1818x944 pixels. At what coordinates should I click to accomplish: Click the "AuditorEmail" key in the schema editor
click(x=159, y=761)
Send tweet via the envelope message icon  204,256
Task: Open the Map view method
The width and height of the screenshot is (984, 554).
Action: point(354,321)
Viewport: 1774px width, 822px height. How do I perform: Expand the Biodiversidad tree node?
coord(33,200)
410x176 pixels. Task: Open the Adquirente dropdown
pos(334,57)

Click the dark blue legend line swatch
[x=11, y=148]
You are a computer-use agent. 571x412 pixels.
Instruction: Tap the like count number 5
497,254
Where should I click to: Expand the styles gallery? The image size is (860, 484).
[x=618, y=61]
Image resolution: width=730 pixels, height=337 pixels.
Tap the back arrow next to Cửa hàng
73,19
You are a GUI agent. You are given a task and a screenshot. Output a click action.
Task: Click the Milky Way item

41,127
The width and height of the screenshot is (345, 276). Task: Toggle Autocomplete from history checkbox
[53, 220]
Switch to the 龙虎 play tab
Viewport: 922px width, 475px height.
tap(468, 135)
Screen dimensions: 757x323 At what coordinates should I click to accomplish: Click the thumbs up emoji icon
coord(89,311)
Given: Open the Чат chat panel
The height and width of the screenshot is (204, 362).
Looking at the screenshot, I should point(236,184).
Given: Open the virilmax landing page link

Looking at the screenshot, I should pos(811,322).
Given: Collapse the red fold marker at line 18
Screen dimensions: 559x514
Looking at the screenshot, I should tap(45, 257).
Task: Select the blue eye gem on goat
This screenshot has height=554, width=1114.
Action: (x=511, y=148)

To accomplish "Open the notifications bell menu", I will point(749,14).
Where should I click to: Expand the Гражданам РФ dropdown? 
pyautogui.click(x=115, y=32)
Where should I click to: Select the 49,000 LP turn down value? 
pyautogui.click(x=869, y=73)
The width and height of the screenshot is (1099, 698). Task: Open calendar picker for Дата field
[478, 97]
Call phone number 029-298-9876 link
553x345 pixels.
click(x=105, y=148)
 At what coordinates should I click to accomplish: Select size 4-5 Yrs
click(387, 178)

────

Which lines of the data contain the string "agent"? Copy each of them.

You are a computer-use agent. 571x412 pixels.
You are a GUI agent. You are given a task and a screenshot. Output a click action.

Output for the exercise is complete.